### Fragmento proporcionado
=======

Dominio público

Excrementos de burro, barro cocido, y cúpulas de oro

Javier López Astilleros

Historiador

Javier López Astilleros
Historiador

Es posible encontrar rascacielos de barro en el Yemen. O entre las finas arenas del Sahara. Son estructuras hechas de un material abundante y pobre. Simultáneamente podemos hallar, a escasos kilómetros, fastuosos edificio en maderas nobles y piedra. Es así como convive el arte povera con el lujo propio del poder político.

El califa Abderrahman III recibió a los embajadores francos sentado en el suelo, vestido como un pordiosero, mientras que sus chambelanes esperaban aposentados con brocados de oro, según cuenta doscientos años después de este encuentro Muhyidin Ibn Arabi.

Las expresiones sociales son evanescentes. Las alianzas políticas se componen y descomponen con celeridad. Y no es hipocresía, excusa típica de orientalistas para denostar lo ajeno, sino una forma de organicismo social.

Por eso es fácil encontrar excrementos de burros en las proximidades de la antaño más prestigiosa universidad del Magreb, mientras miles de vehículos rugen en las avenidas de la ciudad. Porque el medio es el fin. ¿Cómo hacer perdurar lo efímero?. Ahí tienen los yesos de la Alhambra.

En las tierras del Tigris y el Éufrates, ratas como leones rondan mausoleos venerados. Taxis de lujo circulan a 180 km/h en estrechas carreteras de doble sentido. Jóvenes con vaqueros prietos y petos amarillos limpian escenarios de guerra. Proliferan joyerías de gruesos oros apretados en polvorientas tiendas. Mujeres vestidas de negro venden dulces, sentadas a pocos metros de un agujero dejado por un obús de mortero. Todo se mezcla entre el lujo y la cochambre, en una especie de tendencia simultánea a enmascarar lo grosero con los metales más nobles, o tal vez a cubrir lo minúsculo con todo lujo de riquezas.

Durante algún tiempo, el arte gozó de buena reputación en el mundo arabo-islámico. Pero todo eso ha cambiado en las últimas décadas. "En la Universidad de Lahore encontré a una dama inglesa, esposa de un musulmán, que dirigía el departamento de Bellas Artes. Sólo las muchachas están autorizadas a seguir el curso; la escultura está prohibida, la música es clandestina, la pintura es enseñada como un arte de recreación". "Pisoteando el arte, se abjura de la India", escribía Levi Strauss en Tristes trópicos (1955).

La eventualidad viene a través de dinares sobados sobre brillantes bandejas de plata. La actividad económica o social siempre tiene que manifestar su contrario. Pero no se mueven las cúpulas de oro bajo el fulgor del sol.

Todo está dirigido a manifestar la transitoriedad. Así funcionan los grandes consumidores de poder, los bloques políticos. Son como una inmensa ola de descomposición que surge en pueblitos y desemboca en sedes oficiales.

=======

### Datos suministrados
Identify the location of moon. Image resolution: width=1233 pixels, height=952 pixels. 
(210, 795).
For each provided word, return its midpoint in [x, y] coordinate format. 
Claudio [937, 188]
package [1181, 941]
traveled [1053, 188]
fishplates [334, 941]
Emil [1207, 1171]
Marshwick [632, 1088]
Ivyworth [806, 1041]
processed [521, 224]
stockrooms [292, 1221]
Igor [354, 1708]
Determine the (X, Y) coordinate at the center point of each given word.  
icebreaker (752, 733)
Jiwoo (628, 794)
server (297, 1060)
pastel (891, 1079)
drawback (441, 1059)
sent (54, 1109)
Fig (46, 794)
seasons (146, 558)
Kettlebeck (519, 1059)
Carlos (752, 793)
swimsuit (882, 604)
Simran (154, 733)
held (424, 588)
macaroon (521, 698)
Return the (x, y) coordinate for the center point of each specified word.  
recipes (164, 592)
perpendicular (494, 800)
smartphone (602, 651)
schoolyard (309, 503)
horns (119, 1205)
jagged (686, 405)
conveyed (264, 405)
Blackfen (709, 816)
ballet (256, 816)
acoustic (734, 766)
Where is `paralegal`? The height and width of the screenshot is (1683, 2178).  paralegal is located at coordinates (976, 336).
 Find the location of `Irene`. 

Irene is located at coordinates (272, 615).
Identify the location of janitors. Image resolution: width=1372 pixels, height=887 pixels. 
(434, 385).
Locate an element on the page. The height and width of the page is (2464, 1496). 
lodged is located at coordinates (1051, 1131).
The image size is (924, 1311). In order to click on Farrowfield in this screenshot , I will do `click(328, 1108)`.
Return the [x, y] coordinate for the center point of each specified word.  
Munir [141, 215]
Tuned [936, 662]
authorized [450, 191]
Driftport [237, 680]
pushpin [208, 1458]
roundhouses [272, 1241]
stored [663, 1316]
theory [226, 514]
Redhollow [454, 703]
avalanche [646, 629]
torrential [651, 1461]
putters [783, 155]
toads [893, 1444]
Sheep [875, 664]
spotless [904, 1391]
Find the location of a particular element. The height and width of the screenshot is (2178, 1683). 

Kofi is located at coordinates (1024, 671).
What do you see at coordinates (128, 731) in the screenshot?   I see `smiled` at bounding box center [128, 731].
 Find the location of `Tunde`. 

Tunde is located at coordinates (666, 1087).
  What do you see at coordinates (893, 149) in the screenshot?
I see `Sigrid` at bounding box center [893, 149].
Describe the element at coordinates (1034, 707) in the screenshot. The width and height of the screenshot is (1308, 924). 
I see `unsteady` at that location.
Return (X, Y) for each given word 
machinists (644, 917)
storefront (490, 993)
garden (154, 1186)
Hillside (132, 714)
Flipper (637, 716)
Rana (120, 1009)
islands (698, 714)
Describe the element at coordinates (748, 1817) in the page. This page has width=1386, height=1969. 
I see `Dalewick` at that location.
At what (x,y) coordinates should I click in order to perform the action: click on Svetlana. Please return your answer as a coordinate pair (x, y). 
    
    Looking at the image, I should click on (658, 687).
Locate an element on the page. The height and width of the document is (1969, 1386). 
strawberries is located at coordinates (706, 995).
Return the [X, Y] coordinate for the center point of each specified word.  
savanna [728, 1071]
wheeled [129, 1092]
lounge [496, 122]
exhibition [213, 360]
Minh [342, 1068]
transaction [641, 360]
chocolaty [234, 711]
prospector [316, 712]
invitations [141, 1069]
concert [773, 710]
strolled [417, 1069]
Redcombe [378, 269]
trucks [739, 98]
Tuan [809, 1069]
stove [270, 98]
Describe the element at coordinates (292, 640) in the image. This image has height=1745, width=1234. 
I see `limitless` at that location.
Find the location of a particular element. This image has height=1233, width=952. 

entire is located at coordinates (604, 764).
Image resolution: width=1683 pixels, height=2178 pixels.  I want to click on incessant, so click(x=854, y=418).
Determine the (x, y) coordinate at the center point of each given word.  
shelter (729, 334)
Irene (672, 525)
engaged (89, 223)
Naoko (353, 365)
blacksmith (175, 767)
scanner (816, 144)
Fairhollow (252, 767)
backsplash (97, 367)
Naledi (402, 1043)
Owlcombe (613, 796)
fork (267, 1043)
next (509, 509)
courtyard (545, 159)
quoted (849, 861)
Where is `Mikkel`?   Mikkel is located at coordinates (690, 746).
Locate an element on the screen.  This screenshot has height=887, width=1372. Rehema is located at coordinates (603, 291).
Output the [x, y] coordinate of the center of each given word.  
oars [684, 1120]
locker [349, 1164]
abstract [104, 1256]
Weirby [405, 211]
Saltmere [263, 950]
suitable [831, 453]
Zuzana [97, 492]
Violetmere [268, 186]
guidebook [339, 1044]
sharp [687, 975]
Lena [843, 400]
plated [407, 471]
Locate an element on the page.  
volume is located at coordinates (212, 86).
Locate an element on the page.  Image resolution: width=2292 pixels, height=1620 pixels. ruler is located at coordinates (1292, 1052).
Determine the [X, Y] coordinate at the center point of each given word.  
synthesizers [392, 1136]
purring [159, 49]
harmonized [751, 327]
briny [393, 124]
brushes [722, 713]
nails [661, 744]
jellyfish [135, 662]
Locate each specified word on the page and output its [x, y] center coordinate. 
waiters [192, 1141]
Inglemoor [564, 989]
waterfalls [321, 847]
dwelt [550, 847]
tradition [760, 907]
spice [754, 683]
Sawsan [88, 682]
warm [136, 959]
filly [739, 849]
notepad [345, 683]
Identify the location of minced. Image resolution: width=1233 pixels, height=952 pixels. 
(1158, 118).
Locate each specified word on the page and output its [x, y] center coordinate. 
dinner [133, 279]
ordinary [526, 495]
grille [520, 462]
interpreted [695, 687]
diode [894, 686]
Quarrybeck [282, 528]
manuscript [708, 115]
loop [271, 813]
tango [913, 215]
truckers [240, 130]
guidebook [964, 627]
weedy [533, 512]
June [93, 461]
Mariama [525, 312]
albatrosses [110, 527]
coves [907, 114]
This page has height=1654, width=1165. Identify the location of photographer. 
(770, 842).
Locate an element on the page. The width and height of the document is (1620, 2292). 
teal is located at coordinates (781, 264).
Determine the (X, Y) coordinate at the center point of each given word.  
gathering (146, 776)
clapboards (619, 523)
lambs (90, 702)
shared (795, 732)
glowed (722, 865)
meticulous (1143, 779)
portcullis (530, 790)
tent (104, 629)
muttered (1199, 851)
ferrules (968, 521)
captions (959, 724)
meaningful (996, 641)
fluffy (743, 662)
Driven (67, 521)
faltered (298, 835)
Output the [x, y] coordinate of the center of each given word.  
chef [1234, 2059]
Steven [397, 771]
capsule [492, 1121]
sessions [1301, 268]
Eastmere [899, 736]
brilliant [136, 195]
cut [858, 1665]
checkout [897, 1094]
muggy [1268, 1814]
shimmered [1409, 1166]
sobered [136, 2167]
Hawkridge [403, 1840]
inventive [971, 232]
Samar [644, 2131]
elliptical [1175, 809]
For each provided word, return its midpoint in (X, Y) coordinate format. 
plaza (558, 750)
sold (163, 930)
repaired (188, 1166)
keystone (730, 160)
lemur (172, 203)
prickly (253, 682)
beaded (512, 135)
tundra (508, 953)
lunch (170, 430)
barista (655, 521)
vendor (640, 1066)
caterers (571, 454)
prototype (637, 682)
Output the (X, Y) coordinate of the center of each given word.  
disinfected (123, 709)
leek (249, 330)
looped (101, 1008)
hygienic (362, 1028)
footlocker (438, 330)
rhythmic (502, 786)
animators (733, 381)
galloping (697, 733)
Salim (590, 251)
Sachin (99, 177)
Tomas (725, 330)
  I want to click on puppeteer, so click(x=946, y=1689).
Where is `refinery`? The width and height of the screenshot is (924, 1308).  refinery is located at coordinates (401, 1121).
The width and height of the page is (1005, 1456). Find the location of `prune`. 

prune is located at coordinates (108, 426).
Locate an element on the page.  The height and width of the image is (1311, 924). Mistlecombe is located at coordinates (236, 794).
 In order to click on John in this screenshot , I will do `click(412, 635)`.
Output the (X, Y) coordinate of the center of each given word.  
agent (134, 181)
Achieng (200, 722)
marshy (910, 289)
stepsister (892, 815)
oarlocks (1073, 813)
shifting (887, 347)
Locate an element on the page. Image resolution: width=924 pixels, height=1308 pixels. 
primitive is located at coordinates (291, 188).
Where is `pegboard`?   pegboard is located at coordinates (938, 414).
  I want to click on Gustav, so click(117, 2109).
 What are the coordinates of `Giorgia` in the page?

=======

### Tarea 1
Responde estas preguntas sobre el artículo acerca del lujo y la pobreza en el mundo arabo-islámico:
(a) ¿Cómo recibió Abderrahman III a los embajadores francos?
(b) ¿En qué obra y en qué año escribió Levi Strauss las palabras citadas?
(c) ¿Quién dirigía el departamento de Bellas Artes de la Universidad de Lahore?
### Tarea 2
Prosigue el artículo sobre el lujo y la pobreza en el mundo arabo-islámico desde su último párrafo.

### Resultado 1
(a) Sentado en el suelo y vestido como un pordiosero.
(b) En *Tristes trópicos*, de 1955.
(c) Una dama inglesa, esposa de un musulmán.

### Resultado 2
Según Levi Strauss, "el mensaje profético ubicó a estas sociedades en una crisis permanente". Más bien expuso las tensiones con crudeza, en el núcleo del clan y el racismo de las ricas tribus de comerciantes. Y es verdad que es una crisis permanente, porque tiene muy difícil solución, pero habría que añadir que es una incertidumbre universal. No es la propuesta de una sola cosmovisión.

Hay que diferenciarse. A toda costa.

Pisotear esas esculturas lujuriosas que muchos hemos visto en Pasaje a la India, de David Lean. No queremos esculturas, sino la entrañable humanidad sublimada y descompuesta sobre la digna y pulcra loza.

Pero esto no es más que un formidable conflicto producido entre el símbolo y la tradición iconoclasta, un muro de Berlín que hay que derribar.

La identidad no se puede desplegar en la representación simbólica. Es pura contingencia. Y la expresión política y social desemboca directamente en la verticalidad del poder.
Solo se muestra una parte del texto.